Thibon. La foi

La foi, au sens large du mot, n’a rien d’irrationnel ni de surnaturel, car d’expérience on apprend que, quel que soit son objet, elle se révèle comme une puissance agissante dont les effets sont objectivement constatables, tels par exemple ceux du placebo en médecine. L’illusion, là où elle existe, concerne donc l’objet de la foi, et non ses effets. Illusion d’ailleurs nécessaire pour que l’effet se produise : le placebo n’est efficace que si le malade voit en lui un vrai remède. La vérité de l’effet repose sur l’erreur quant à la cause. De même, le croyant attribue les effets bénéfiques de sa foi à son Dieu et non à sa foi.
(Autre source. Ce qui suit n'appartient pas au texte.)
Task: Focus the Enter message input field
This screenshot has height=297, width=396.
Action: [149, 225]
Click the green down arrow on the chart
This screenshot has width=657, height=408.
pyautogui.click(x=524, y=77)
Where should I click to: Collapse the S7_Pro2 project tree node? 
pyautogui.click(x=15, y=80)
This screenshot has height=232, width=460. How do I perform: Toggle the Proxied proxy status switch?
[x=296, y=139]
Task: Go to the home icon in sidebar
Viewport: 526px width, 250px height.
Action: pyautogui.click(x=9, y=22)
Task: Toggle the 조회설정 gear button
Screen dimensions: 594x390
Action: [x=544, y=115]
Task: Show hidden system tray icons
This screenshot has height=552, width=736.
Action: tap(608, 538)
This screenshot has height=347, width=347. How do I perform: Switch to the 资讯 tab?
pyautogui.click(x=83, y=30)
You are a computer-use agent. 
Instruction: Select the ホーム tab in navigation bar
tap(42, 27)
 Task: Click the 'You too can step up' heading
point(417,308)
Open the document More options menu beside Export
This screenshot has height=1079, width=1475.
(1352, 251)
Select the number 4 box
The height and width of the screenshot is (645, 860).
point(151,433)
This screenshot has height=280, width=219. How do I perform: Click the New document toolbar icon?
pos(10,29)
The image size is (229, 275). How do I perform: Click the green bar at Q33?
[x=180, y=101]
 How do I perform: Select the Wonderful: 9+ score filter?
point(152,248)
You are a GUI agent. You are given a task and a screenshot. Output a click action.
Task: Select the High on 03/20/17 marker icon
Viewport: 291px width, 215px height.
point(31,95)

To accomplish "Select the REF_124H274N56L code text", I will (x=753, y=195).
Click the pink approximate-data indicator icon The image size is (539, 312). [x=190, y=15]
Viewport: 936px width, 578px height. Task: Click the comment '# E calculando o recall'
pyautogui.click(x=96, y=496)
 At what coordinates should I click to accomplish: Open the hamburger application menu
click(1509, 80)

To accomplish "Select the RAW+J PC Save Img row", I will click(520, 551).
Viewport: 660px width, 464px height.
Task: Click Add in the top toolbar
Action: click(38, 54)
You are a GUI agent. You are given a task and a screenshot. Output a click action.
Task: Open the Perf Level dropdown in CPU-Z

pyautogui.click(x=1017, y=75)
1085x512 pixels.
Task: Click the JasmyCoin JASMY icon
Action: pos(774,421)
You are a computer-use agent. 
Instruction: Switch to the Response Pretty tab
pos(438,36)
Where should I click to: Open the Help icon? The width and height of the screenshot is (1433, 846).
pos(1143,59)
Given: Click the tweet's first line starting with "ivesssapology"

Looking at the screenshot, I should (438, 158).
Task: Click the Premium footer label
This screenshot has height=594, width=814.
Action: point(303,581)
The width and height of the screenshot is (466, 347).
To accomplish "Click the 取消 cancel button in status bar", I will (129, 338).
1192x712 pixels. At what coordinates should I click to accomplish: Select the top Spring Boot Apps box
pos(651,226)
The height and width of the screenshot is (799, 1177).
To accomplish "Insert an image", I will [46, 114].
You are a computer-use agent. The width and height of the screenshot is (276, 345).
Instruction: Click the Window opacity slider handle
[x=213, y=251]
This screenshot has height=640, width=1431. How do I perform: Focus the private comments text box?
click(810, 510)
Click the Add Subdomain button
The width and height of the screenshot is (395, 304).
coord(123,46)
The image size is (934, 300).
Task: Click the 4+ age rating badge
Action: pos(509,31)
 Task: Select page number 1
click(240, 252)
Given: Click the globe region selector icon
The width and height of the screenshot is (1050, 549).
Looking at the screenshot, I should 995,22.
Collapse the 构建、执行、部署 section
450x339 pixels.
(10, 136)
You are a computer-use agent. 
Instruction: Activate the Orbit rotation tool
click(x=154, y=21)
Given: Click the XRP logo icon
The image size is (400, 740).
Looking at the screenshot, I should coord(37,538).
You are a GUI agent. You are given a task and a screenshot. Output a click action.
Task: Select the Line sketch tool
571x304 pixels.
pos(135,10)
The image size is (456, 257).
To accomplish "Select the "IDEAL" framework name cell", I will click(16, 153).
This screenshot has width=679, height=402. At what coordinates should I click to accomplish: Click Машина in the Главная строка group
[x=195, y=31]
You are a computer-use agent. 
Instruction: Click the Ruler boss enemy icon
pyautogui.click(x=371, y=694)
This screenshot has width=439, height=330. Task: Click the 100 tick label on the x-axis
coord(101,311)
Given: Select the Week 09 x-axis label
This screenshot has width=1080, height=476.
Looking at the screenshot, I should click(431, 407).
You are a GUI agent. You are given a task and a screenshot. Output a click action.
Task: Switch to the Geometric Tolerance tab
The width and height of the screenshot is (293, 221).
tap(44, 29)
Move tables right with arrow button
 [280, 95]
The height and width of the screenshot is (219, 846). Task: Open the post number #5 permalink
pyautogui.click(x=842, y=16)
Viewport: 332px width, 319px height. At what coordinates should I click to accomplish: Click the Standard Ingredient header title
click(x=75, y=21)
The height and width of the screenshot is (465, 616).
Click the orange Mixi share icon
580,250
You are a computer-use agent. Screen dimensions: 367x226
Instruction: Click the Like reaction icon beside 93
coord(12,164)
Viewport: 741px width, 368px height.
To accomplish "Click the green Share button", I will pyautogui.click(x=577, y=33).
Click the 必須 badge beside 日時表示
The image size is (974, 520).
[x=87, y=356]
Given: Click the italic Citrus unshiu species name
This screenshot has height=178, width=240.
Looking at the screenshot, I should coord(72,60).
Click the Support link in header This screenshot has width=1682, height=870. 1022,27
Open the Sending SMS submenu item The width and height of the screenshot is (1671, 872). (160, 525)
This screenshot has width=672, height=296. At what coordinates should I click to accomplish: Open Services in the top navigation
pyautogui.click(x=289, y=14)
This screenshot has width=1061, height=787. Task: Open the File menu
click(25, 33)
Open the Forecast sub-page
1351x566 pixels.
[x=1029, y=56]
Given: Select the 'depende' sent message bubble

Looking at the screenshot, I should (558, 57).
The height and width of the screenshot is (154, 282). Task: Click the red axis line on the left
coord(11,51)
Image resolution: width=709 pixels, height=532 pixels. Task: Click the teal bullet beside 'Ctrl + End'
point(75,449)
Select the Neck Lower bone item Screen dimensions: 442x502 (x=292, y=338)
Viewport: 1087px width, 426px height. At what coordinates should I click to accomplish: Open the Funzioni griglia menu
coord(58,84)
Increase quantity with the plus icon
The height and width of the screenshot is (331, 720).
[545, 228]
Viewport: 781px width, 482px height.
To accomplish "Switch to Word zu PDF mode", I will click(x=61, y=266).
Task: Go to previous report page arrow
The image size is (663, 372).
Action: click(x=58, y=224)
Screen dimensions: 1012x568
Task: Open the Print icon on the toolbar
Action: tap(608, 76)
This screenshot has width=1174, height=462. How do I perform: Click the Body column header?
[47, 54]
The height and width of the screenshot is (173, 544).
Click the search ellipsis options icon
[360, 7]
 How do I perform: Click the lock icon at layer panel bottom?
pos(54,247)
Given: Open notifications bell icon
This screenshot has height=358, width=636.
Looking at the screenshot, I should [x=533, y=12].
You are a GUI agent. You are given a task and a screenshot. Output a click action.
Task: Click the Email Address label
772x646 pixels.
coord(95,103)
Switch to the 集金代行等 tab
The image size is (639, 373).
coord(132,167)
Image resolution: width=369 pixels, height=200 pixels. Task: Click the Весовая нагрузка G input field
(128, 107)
Étrange humilité de l’homme dans ce besoin qu’il a de chercher hors de lui-même la source d’un pouvoir qu’il porte en lui-même. Qu’en est-il alors de la foi religieuse ? Ici, l’objet — interior intimo — se confond avec le sujet : la foi, c’est Dieu lui-même, intérieur à nous. Et la purification de la foi, toujours mêlée d’alliages humains au départ, consiste paradoxalement d’une part à « désobjectiver » Dieu en le ramenant à cette intériorité absolue et, de l’autre, à le « désubjectiver » (au sens courant du mot subjectif qui désigne tout ce qui, dans l’homme, ne va pas au-delà du cercle étroit des réactions et des interprétations superficielles du moi isolé) pour le rejoindre dans la profondeur mystérieuse où s’efface la frontière entre la créature et le créateur…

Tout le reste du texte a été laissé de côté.